This stumpy little church buried amongst the Kent apple orchards is All Saints Tudeley – and it is the only church in the world to have had every one of its twelve windows created by the Russian artist Marc Chagall. How come?
In the early 1960s the grand house nearby, Somerhill, belonged to Sir Henry D’Avigdor Goldsmid, a city banker whose family had owned the estate since the 1840s. (For a fascinating account of the house, its history and those of its owners see the Somerhill School site.) Sir Henry and his wife Rosemary were lavish entertainers – David Niven, Enoch Powell, Sir Hugh Casson and Sir John Betjeman among many others were regular guests. However, in 1963 tragedy struck the family when their 21 year old daughter Sarah was drowned in a sailing accident.
Sarah had been very interested in contemporary art – in the early 1960’s she had bought a David Hockney painting for £25 at his graduate show at the Royal College and which she gave as a birthday present to her mother. And in 1961 she and Rosemary had seen the Chagall designs for the Hadassah windows at an exhibition at the Louvre in Paris.
(In 1960, Chagall, who came from a Hassidic Jewish family in Belarus and whose Jewish heritage played a major role in his artistic life, began creating stained glass windows for the synagogue of Hebrew University’s Hadassah Medical Center in Jerusalem. Its twelve windows, representing the twelve tribes of Israel, were to be filled with stained glass – ‘jewels of translucent fire’. While working on the window designs Chagall’s collaborator the glassmaker Charles Marq developed a special process for applying color to the glass. This allowed Chagall to use as many as three colors on a single pane, rather than being confined to the traditional technique of separating each colored pane by a lead strip.
The windows were exhibited in Paris, where Sarah and her mother saw them, and then the Museum of Modern Art in New York before being installed permanently in Jerusalem in February 1962. For a fuller idea of their stunning beauty see this page on the university’s site.)

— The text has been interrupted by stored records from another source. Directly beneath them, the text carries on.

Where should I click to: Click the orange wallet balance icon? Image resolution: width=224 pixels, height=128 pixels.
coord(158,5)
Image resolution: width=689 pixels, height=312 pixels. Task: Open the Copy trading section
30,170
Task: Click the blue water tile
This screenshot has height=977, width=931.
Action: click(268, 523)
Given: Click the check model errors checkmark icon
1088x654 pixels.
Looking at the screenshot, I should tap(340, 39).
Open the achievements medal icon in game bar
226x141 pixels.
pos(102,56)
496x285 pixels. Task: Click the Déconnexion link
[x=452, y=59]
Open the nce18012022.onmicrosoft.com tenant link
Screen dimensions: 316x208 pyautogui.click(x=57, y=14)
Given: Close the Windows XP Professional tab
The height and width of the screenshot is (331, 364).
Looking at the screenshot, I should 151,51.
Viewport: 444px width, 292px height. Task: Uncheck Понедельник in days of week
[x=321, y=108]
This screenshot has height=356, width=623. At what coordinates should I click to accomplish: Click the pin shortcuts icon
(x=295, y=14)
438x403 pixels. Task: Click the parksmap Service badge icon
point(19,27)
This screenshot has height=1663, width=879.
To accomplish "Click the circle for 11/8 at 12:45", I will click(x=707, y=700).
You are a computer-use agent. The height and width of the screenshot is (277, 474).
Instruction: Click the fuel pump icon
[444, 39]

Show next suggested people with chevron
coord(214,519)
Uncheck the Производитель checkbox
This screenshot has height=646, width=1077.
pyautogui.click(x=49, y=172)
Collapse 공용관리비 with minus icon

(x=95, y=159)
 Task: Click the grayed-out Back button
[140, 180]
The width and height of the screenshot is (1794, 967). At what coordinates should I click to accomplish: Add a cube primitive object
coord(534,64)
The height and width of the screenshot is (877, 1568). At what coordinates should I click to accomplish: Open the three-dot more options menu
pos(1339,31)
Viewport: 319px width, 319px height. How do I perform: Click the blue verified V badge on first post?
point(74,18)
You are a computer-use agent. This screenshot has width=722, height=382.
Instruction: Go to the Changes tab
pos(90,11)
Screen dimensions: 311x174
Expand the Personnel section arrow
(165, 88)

After Sarah’s death, Sir Henry and Lady d’Avigdor-Goldsmid remembering how much Sarah had loved the windows they had seen in Paris, asked Chagall to design an east window in Sarah’s memory in their local church. Initially reluctant to take on the commission he was in due course persuaded. And when he arrived in 1967 to install the window he was so enchanted with the tiny church that he exclaimed – It is beautiful! I will do them all!
And over the next 15 years he did indeed design all the remaining eleven windows, collaborating as usual with Charles Marq. A small local difficulty with the parish councillors who were somewhat protective of their existing Victorian stained glass windows was ironed out and the chancel windows were finally installed in 1985, the year of Chagall’s death at the age of 98.
This is the commemorative East window over the altar and can we see Sarah there cradled by the waves?
Many of the other smaller windows also use the deep vibrant blue that for Chagall represented spirituality – and include the birds, flowers and fish that so often appear in Chagall’s work –
although the two in the south (?) wall are filled with glorious sunny yellows.
If you would like to see the windows for yourself you can easily do so. Take a train to Tonbridge (every half hour or so from Charing Cross or other London stations) and then a taxi, bus or your feet to Tudeley which is just under 3 miles away. Full details on the All Saints website including a link to downloadable map from the Poacher and Partridge!
The church is open seven days a week and when I was there there was one couple eating their sandwiches in the graveyard but apart from that I had it to myself – although they do suggest checking to see if they have parties booked. Entry is free but, very reasonably, they do ask for a donation. All other information on the church website.
I walked – which is rather lovely as, after stretch along the river out of Tonbridge, there was a little private road past some rather posh houses and then a long track through the apple orchards. Btw, you can certainly give Tonbridge High Street a miss. I am sure there are lovely bits of the town but the high street sure ain’t one of them.
Tom Ogren
Wow! Great post.
Michelle
Great windows!
nella marcus
I have been wanting to see these windows for a long time and your pics are a wonderful substitute for the real thing
Michelle
If you want to see more pictures, Nella, Google ‘Chagall Windows Tudeley images’ and you can see LOADS.